TASK DETAILS> Keeping every character as it is, transcribe the entries below.

Saved entries
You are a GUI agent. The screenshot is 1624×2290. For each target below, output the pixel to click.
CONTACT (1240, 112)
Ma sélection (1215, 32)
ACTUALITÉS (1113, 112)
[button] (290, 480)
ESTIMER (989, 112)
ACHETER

RESPONSE BOX>
You are a GUI agent. The screenshot is 1624×2290. For each target below, output the pixel to click.
CONTACT (1240, 112)
Ma sélection (1215, 32)
ACTUALITÉS (1113, 112)
[button] (290, 480)
ESTIMER (989, 112)
ACHETER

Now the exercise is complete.